有田町磁器産業の立役者 英(はなぶさ)山

有田は日本の磁器産業誕生の地として知られています。有田の歴史は17世紀初め、泉山で陶石が発見されたことに始まります。

泉山の陶石は、磁器製品を作るのに必要な成分を有する理想的な陶石です。

言い換えると、磁器製品を製造するのに他の成分と調合の必要がなく、泉山のような単体で磁器製品を製造できる陶石は世界で二か所しかありません。

どちらも日本国内にありますが、泉山は最初に発見されました。

かくして泉山は有田の街と日本の磁器産業を生むことになるのです。

さて、投稿の右側写真にあるのは、泉山の近くにある山です。

その名は、英山。

何の変哲もない山ですが、この英山こそが泉山を理想の陶石の山に仕立てた立役者なのです。

以下がその顛末です。

約250万年前、泉山に地殻を溶かしながらあがってきたマグマが冷えて流紋岩と化しました。

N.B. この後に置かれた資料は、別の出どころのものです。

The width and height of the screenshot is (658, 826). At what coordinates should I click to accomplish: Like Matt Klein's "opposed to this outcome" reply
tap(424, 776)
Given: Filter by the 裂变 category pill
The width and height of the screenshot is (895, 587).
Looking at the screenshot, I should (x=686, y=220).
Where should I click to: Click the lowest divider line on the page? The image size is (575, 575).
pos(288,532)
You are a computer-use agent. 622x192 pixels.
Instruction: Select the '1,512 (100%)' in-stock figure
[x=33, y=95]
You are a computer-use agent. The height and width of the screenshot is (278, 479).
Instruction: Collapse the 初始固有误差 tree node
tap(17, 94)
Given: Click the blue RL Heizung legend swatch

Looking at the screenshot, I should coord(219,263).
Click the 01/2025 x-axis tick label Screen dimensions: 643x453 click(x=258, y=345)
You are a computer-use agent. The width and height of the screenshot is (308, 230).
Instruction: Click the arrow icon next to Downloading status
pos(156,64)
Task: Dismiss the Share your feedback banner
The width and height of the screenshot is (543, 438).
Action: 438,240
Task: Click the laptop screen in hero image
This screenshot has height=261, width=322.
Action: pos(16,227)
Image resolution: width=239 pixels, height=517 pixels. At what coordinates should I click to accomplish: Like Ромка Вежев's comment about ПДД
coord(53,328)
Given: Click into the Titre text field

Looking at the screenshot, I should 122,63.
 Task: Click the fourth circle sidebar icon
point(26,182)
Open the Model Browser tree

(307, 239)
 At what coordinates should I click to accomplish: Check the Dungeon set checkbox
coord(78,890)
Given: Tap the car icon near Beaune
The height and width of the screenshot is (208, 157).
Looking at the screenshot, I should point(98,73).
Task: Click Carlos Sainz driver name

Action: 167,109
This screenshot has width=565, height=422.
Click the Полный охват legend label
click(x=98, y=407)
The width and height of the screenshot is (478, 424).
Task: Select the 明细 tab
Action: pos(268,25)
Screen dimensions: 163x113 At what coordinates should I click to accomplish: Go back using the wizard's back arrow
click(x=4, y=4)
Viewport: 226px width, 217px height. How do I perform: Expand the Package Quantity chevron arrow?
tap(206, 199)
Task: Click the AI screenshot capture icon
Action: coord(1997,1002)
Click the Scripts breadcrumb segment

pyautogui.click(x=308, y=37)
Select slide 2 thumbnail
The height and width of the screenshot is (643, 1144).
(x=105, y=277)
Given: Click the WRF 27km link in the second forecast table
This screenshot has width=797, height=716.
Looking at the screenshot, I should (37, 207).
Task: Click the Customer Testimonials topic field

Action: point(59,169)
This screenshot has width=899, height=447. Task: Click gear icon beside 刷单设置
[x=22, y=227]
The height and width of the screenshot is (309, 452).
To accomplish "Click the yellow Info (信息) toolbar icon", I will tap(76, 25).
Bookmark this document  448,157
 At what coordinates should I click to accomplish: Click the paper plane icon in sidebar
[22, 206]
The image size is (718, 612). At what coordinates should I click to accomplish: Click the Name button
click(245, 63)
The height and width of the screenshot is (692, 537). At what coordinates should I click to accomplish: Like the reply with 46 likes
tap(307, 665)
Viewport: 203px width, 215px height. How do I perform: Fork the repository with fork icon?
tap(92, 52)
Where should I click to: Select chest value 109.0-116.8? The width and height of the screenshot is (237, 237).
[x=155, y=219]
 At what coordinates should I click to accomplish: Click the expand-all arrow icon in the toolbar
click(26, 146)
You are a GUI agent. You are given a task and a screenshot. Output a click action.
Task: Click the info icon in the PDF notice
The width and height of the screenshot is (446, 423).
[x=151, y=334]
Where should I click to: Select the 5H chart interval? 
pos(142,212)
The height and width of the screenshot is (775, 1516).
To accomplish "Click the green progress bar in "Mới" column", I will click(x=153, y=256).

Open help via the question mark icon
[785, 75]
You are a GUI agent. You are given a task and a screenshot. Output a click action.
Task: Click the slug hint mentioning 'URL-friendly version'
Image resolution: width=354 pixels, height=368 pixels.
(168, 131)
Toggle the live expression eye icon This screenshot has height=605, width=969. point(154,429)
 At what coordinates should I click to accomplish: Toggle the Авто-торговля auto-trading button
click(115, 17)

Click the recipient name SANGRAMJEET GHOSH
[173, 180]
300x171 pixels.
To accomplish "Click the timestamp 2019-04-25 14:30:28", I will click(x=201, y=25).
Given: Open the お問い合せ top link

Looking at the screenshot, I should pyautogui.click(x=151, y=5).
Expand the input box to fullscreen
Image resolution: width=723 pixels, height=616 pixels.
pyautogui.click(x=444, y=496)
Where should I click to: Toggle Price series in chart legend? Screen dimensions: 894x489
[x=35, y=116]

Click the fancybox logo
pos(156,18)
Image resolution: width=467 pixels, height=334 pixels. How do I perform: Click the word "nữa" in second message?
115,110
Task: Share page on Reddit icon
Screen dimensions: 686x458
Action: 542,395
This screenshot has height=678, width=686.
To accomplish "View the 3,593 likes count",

流紋岩の垂直の貫入を通って300度の熱水もあがってきました。 ⇒ マグマの通り道や貫入時にできた割れ目を通って300度の熱水もあがってきました。

そこで登場したのが英山。

英山が噴火したのです。 そしてその流れ出た溶岩は泉山をすっぽりと鍋の蓋のように覆ったのです。

蓋の中では流紋岩と熱水が数万年もの間ぐつぐつと煮え、やがて流紋岩は白く洗われて理想的な陶石となりました。

つまり英山なくしては泉山は磁石場にはなり得なかったのです。

ひいては、有田の街は生まれず、日本の磁器産業の誕生も遅れたことでしょう。 これ故、英山は有田と日本の磁器産業誕生の立役者だと言えるのです。